Hundreds of thousands more U.S. and allied service members have been wounded in combat or have died indirectly as a result of injuries sustained in the war zones, one of the studies showed. The U.S. military suicide rate has climbed significantly since 2004: four times as many service members have died by suicide as in combat in the post-9/11 wars, signaling a widespread mental health crisis.

Kirsten Fontenrose, director of the Scowcroft Middle East Security Initiative in the Atlantic Council's Middle East Programs, wrote in an article published last month that "the defeatist narrative dominating even domestic discussions about the U.S. withdrawal from Afghanistan is going to have a tragic impact at home."

"Conditions now put service members and veterans at risk for debilitating mental health problems and suicide," Fontenrose warned. "What was it all for? Was it worth it? Why did we bother? These questions are triggering post-traumatic stress disorder in our men and women who served in Afghanistan."

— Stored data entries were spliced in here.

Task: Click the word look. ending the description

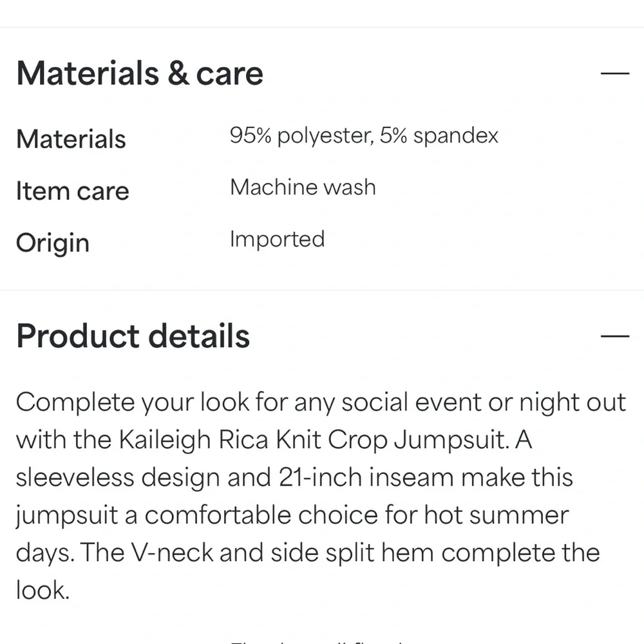Action: click(43, 590)
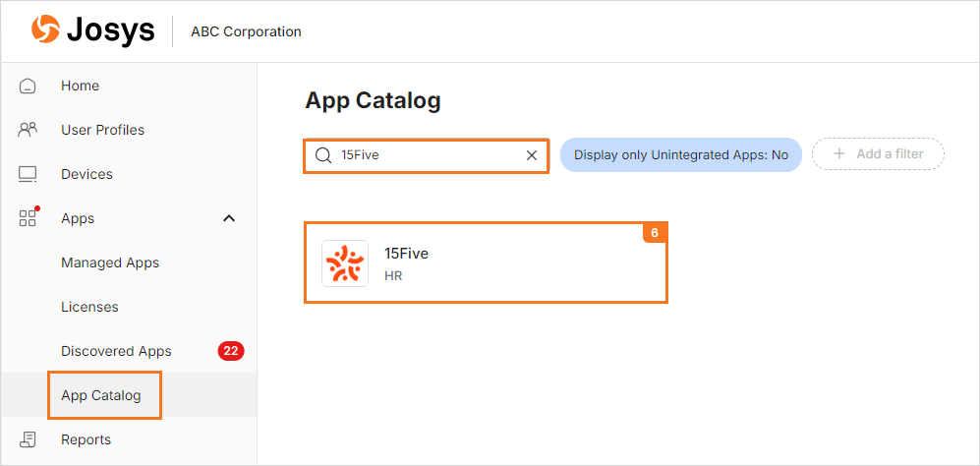Open Managed Apps in sidebar
The image size is (980, 466).
pos(110,262)
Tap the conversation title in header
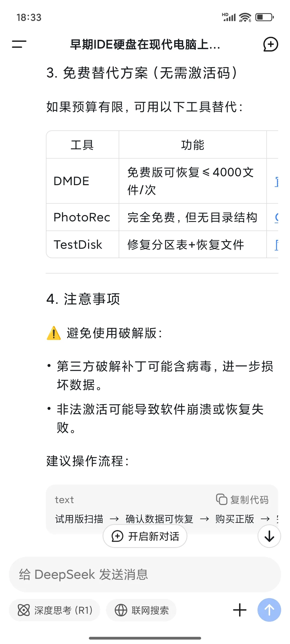Viewport: 290px width, 644px height. click(x=145, y=45)
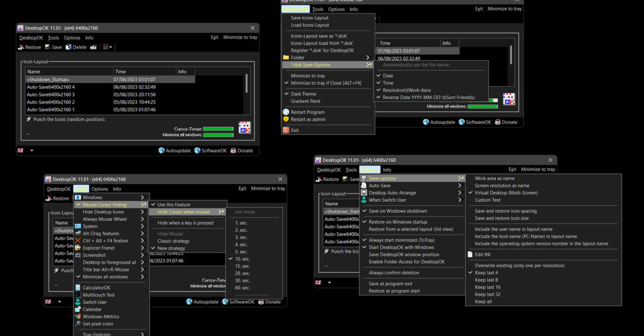Screen dimensions: 644x336
Task: Open Multitouch Test tool
Action: 98,295
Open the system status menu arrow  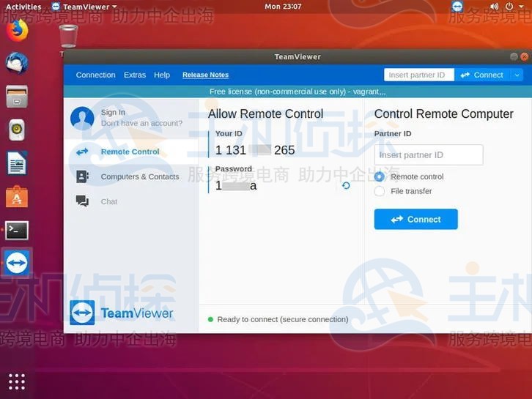pos(522,7)
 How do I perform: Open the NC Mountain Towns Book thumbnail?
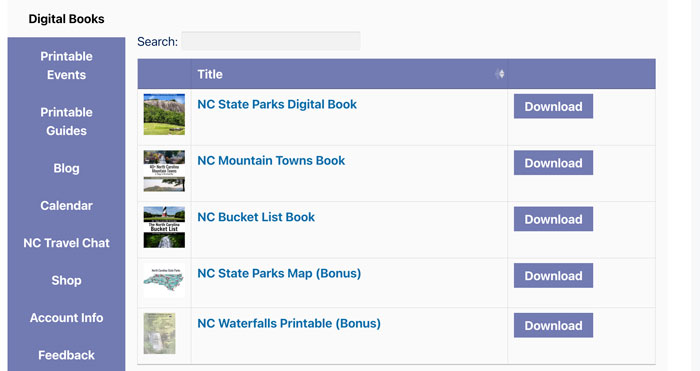[164, 171]
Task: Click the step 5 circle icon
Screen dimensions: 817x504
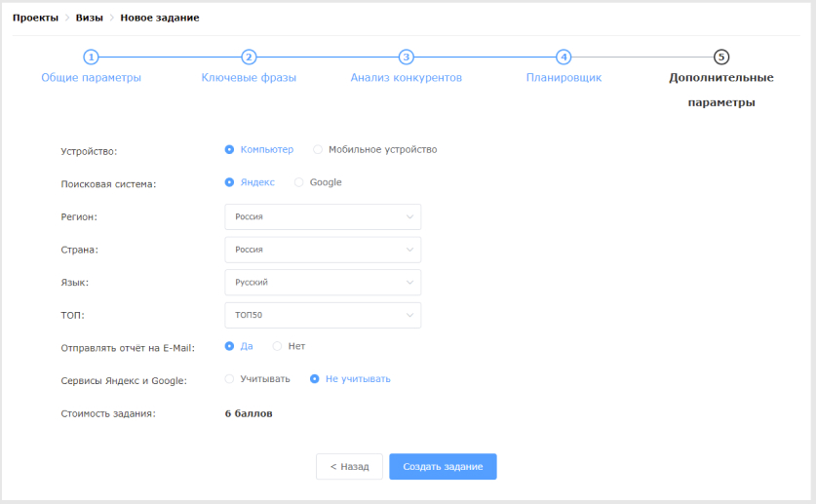Action: pos(721,57)
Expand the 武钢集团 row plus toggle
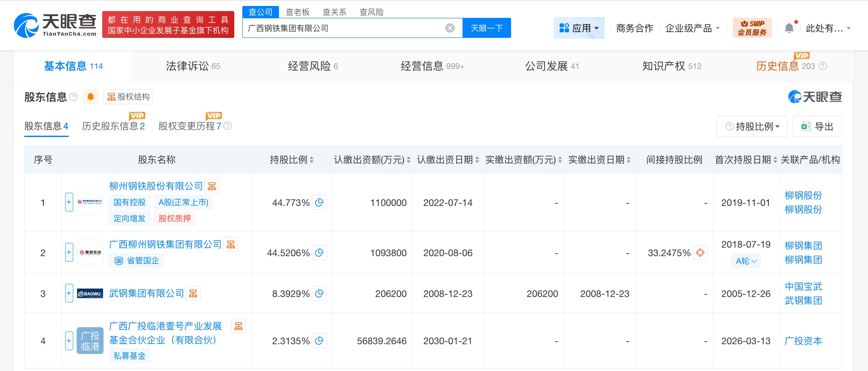The height and width of the screenshot is (371, 868). [69, 294]
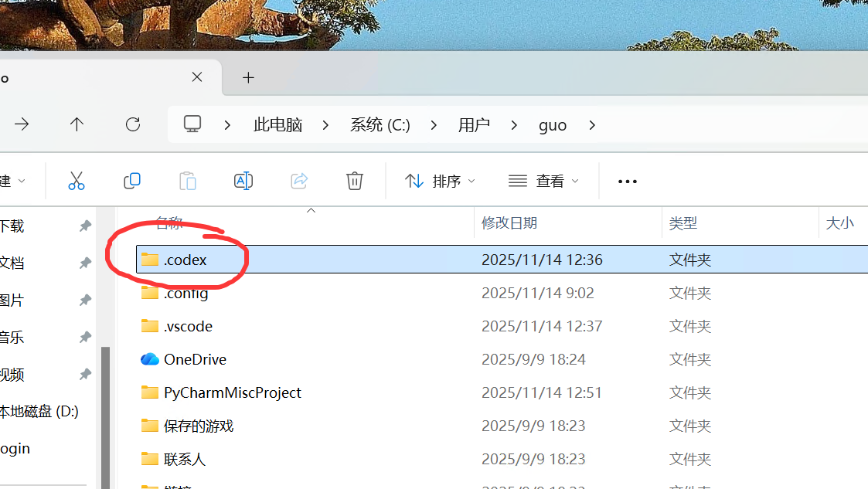The width and height of the screenshot is (868, 489).
Task: Click the Delete trash can icon
Action: [355, 181]
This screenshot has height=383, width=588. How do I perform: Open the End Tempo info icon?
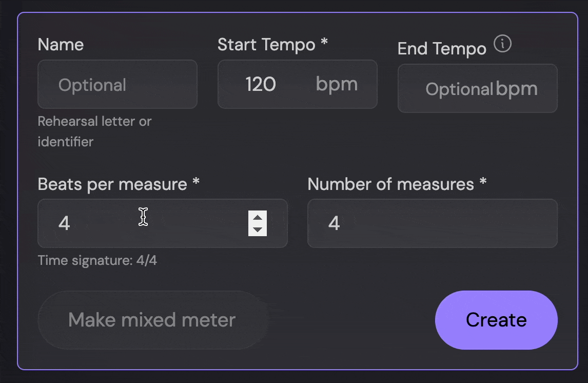click(x=503, y=44)
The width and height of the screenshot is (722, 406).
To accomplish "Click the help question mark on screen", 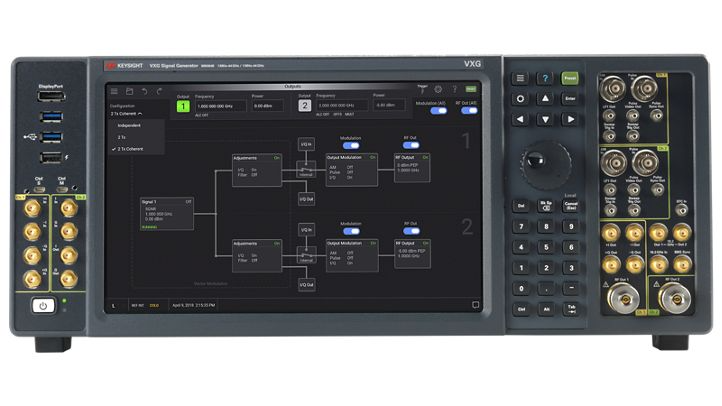I will pos(454,90).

The Veterans Crisis Line, a U.S. hotline for veterans in crisis and their families and friends, has reportedly seen a sharp uptick in calls since the Taliban took control of Kabul in mid-August, a sign which experts said suggested that veterans experienced significant stress.

Carl Castro, director of the Military and Veterans Programs at University of Southern California, echoed the assessment, telling the university's website recently that he believes U.S. veterans just returning from Afghanistan will suffer a host of confusing emotions.

"It ranges from anger, frustration, grief, and in some ways happiness that we're out," Castro said. "Some are going to feel a sense of futility."